- _AVAILABLE RECORDS_
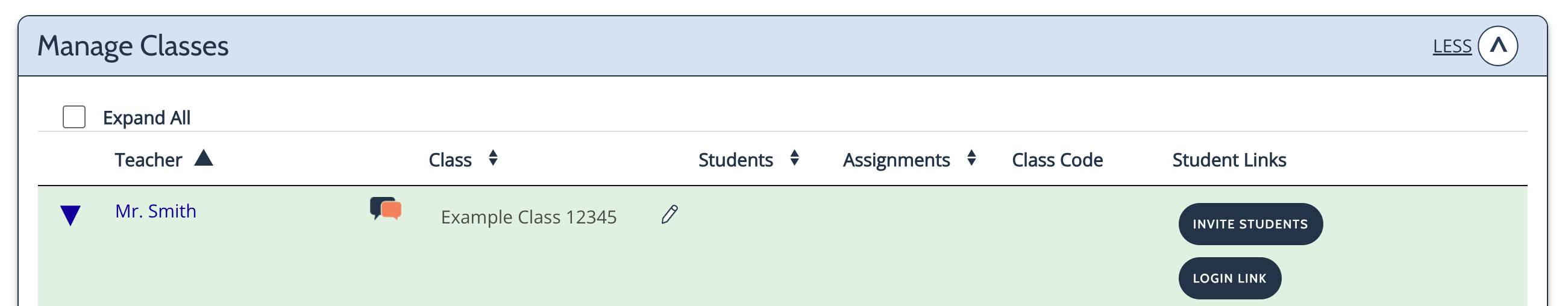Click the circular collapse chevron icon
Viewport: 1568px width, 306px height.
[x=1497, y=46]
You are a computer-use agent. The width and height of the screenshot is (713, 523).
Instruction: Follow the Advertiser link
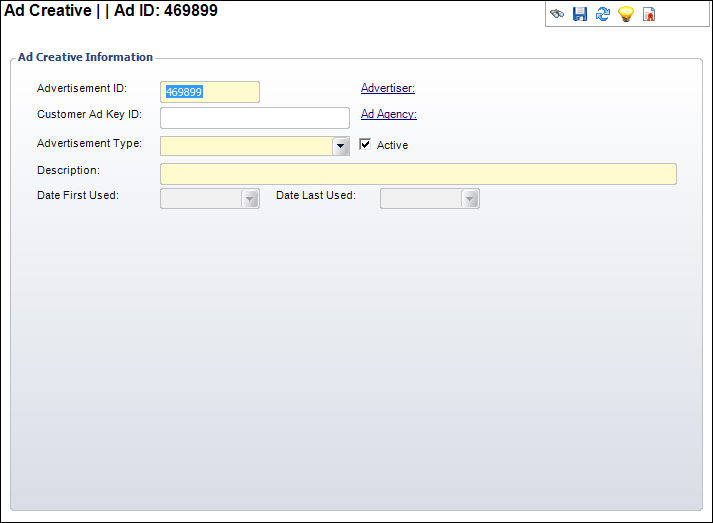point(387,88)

==

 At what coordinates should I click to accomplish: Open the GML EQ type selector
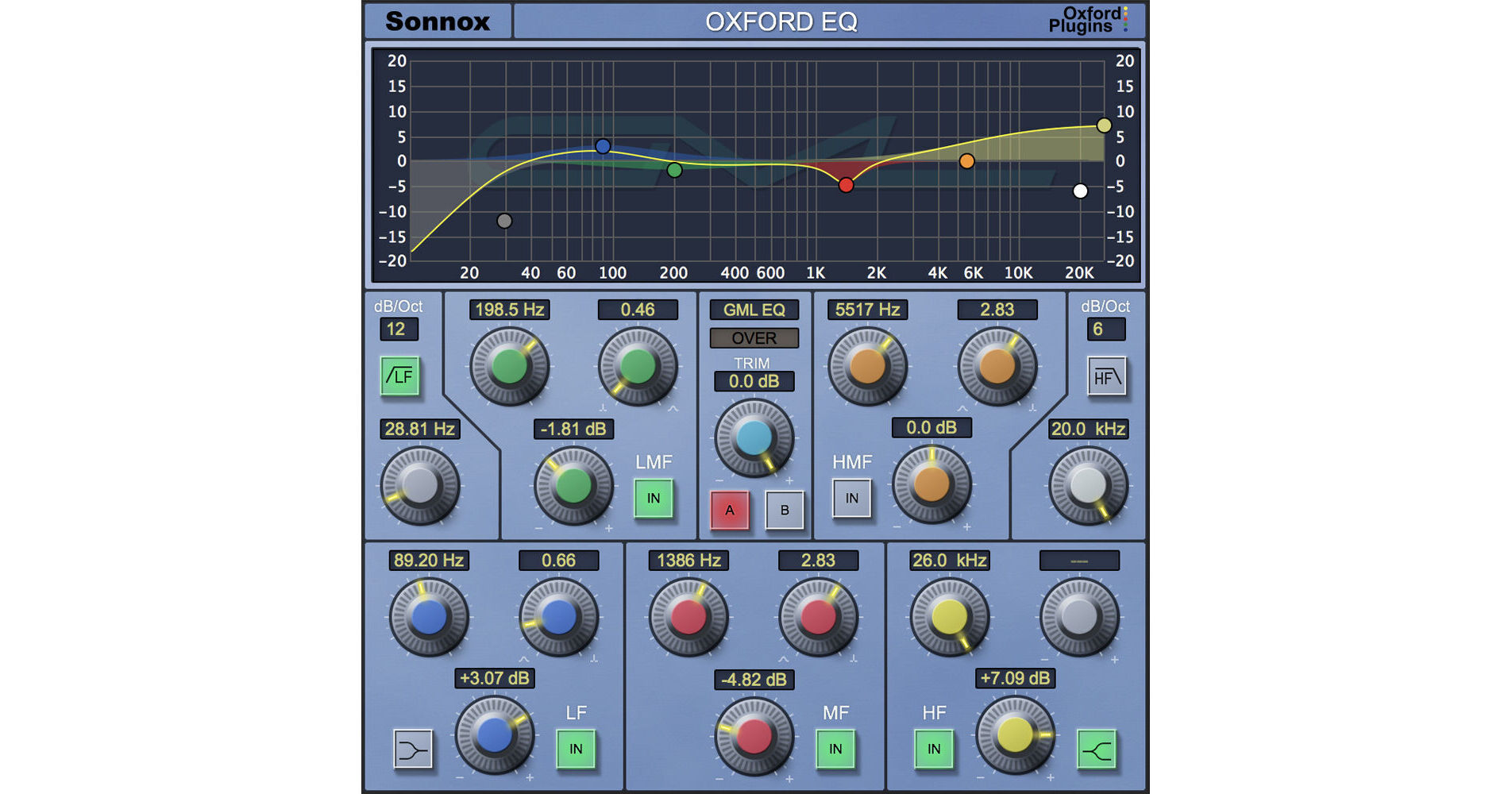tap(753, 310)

- _TO BE DONE_
Quote the items from the line with "Click the circular collapse chevron icon" to the line with "point(387,88)", both included, without the pictures.

- _CORRECT RESULT_
Click the circular collapse chevron icon
Viewport: 1568px width, 306px height.
[x=1497, y=46]
You are a computer-use agent. The width and height of the screenshot is (713, 523).
Instruction: Follow the Advertiser link
point(387,88)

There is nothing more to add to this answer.